Hyperlipidemia has been demonstrated to evoke Alzheimer disease (AD) pathologies such as Amyloid-beta (A beta) deposition and synaptogenesis dysfunction in the hippocampus. Curcumin gives protection against anti-amyloid properties and synaptogenesis dysfunction. Curcumin-Nicotinate (CurTn), a new type of curcumin derivative, ameliorates cognitive impairment by rescuing autophagic flux in the CA1 hippocampus of diabetic rats. However, whether Curtn possesses an antagonistic effect on AD-related pathologies in the hippocampus induced by hyperlipidemia remains ill-defined. The present study aims to investigate whether CurTn alleviates synaptogenesis dysfunction by promoting the activation of brain-derived neurotrophic factor (BDNF)/tyrosine kinase receptor B (TrkB)/cAMP-response element binding protein (CREB) signaling and whether the underlying fundamental mechanism involves the elimination of A beta deposition due to Idol/low-density lipoprotein receptor (LDLR) signaling in the hippocampus of high-fat diet (HFD)-induced hyperlipidemia rats.
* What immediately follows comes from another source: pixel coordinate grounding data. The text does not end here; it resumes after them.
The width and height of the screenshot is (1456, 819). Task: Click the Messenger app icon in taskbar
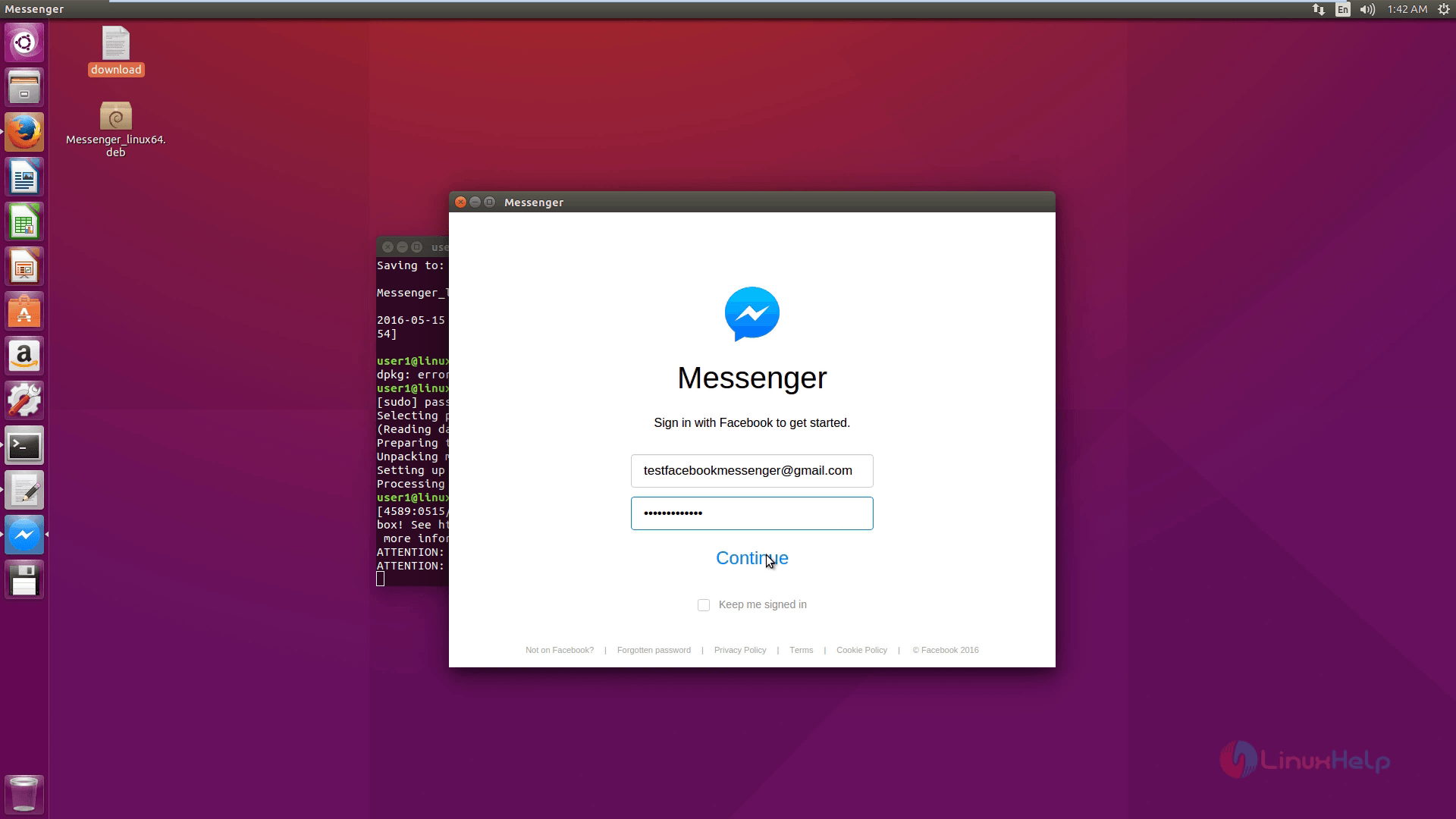(x=24, y=534)
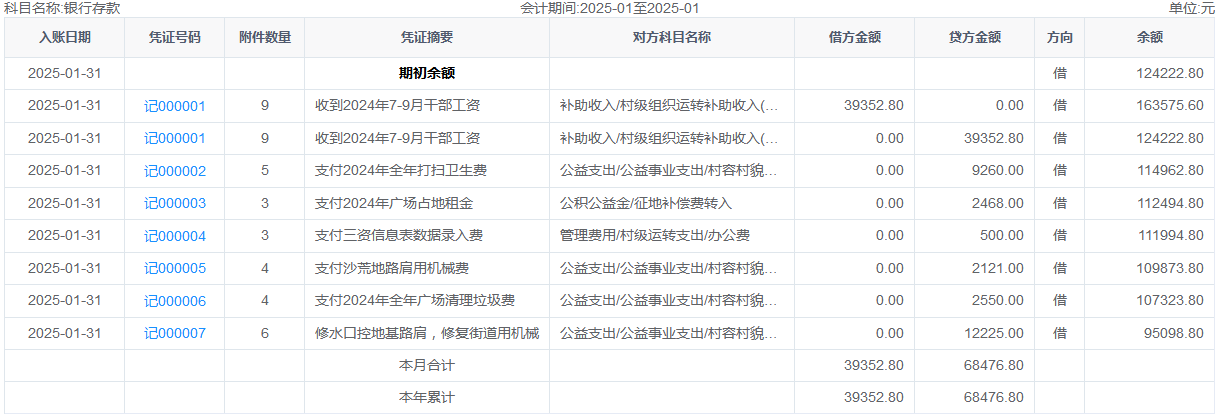Click the 本月合计 summary row label

[427, 366]
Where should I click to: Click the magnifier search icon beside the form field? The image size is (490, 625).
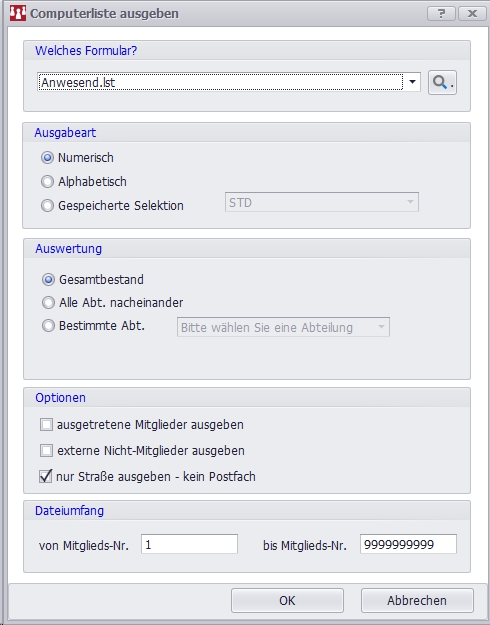tap(442, 83)
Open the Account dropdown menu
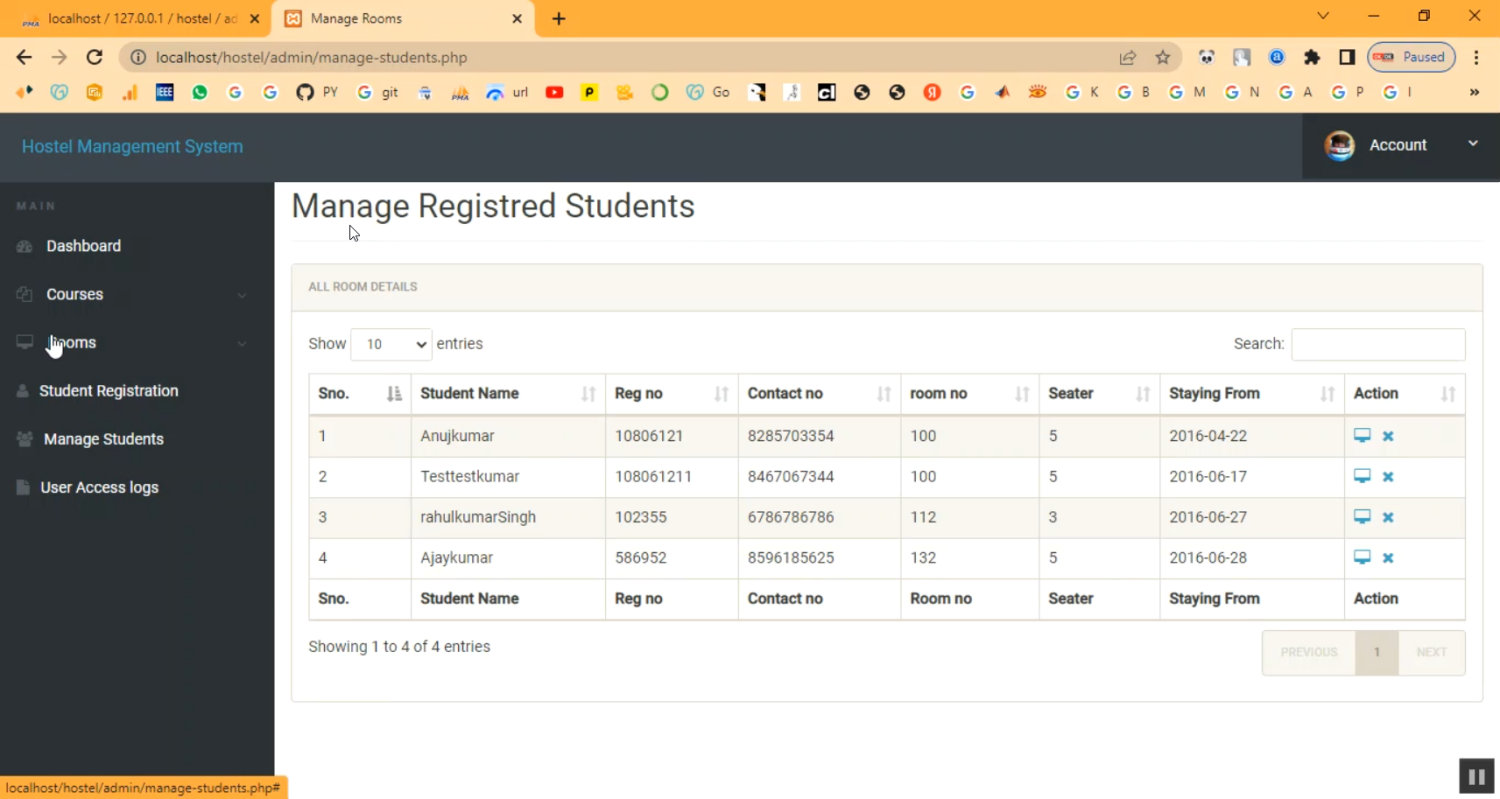This screenshot has height=799, width=1500. click(1400, 146)
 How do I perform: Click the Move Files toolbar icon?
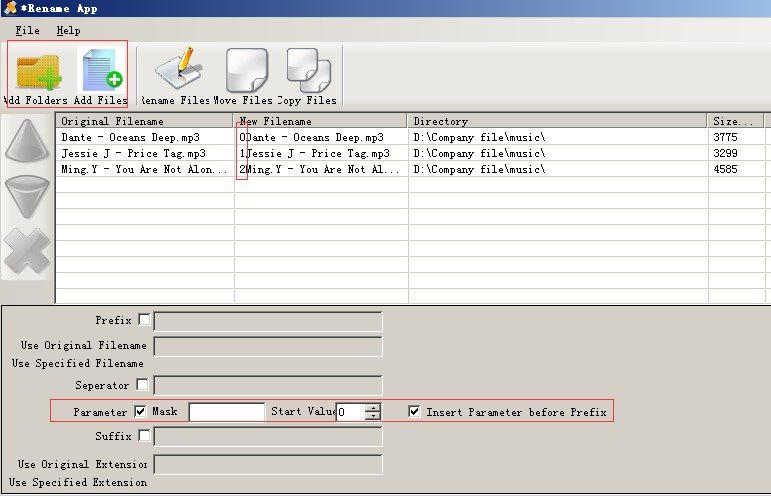pyautogui.click(x=246, y=70)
The results demonstrated that CurTn not only improved synaptogenesis dysfunction in the hippocampus of HFD rats, as evidenced by the increases in the expressions of synapse-related proteins postsynaptic density protein 95 (PSD-95), synapsin-1, and Glutamate receptor 1 (GluR1), but also activated BDNF/TrkB/CREB signaling, as evidenced by the elevation of the expressions of BDNF, pTrkB, and CREB. Moreover, CurTn modulated the Idol/LDLR pathway in the hippocampus of HFD rats, as evidenced by the decreased expression of Idol and the increased expression of LDLR. Furthermore, CurTn eliminated the deposition of A beta, as evidenced by the reduction in the content of A beta 40 and A beta 42. These results reveal that CurTn may attenuate synaptogenesis dysfunction by activating BDNF/TrkB/CREB signaling, as the possible result of the modulation of Idol/LDLR signaling to eliminate A beta deposition in the hippocampus of HFD rats.